The responses further revealed that 32 percent of these dealers fax purchase orders, 5 percent of orders are taken by sales reps, 3 percent are e-mailed, 1 percent are placed through vendor Web sites and 1 percent are placed through electronic data interchange (EDI). These findings are key to the industry and its future because the inaccuracy and inefficiency of phoning and faxing can be eliminated using electronic business-to-business interchange (e-B2B), a method that the music products industry has defined, and one in which many respondents are in the process of implementing.
NAMM mailed the 25-question survey to more than 3,000 NAMM domestic retail Members to determine the state of technology within the industry and how to improve supply chain efficiencies. Based on the number mailed, NAMM received a 12 percent response rate. Members could also answer the questions online from June 16 through August 8.
The survey also revealed that 51 percent of the respondents have high-speed Internet access, 42 percent have dial-up and only 4 percent have no Internet connection (3 percent didn’t answer). Knowing that 93 percent have some type of Internet connection establishes the fact that the majority will be able to take advantage of new eXtensible Markup Language (XML) e-B2B tools being developed.
“The overall objective of this survey was to learn about our retail Members experiences with technology so that we can better serve them,” said Robert Bates, industry technology manager, NAMM. “A major key to getting our small- and medium-size dealers up and running with the new industry XML e-B2B and its benefits will be making their point-of-sale providers aware that our dealers are interested in improving their efficiency through technology.” Bates continued, “The data gathered also helped to clearly identify some critical weak spots in our industry supply chain that we can now focus on strengthening it with value and better efficiency.”
Members who returned the survey were entered in a drawing for prizes.
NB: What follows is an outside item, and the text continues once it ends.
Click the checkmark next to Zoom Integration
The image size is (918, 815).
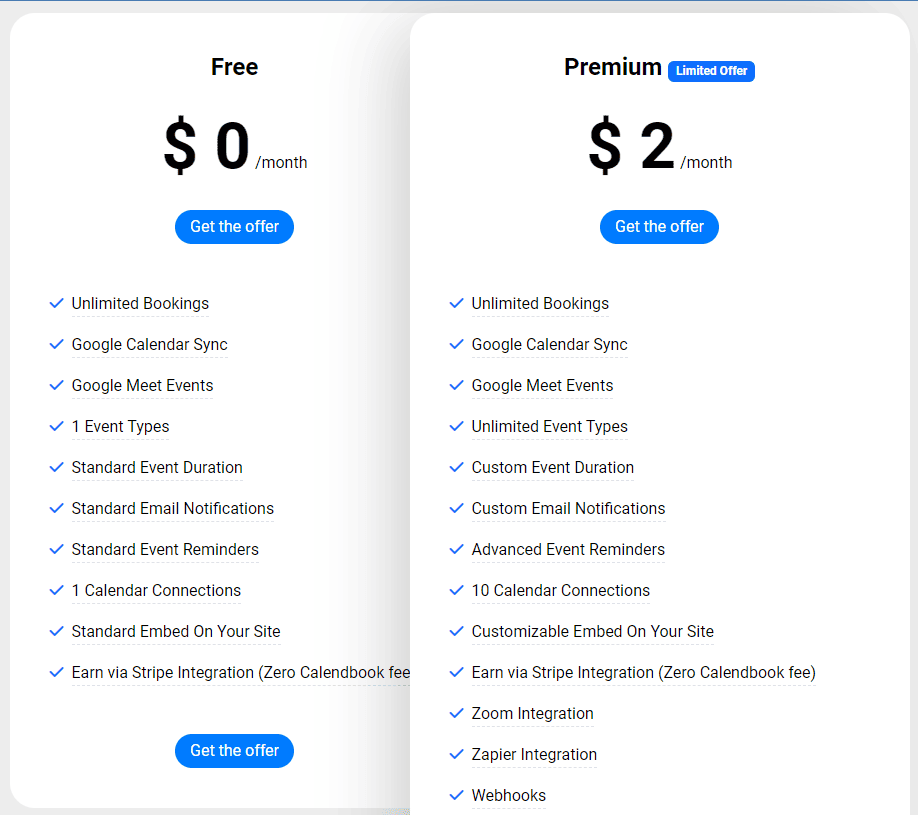click(457, 713)
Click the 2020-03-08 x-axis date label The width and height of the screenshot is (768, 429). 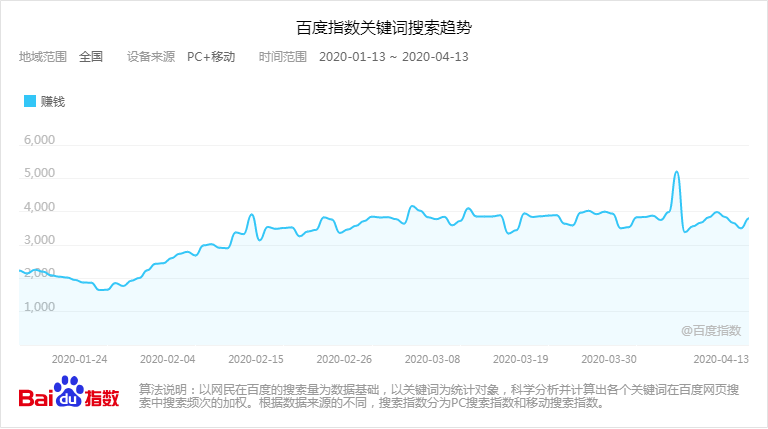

The winners were Woody’s Music in Warrenton, Mo., who won a trip for two to the 2004 NAMM Show, including airfare and lodging at the Anaheim Marriott Hotel; Jacobs Music in Philadelphia, Pa., who won a Palm Zire color PDA/camera; Bounty Music in Maui, Hawaii, who won a 2004 NAMM Membership renewal; and Music Emporium in Logan, Utah, who won six months of unlimited access to NAMM University online courses at www.nammuniversity.com.
NAMM last conducted a technology survey in 1999.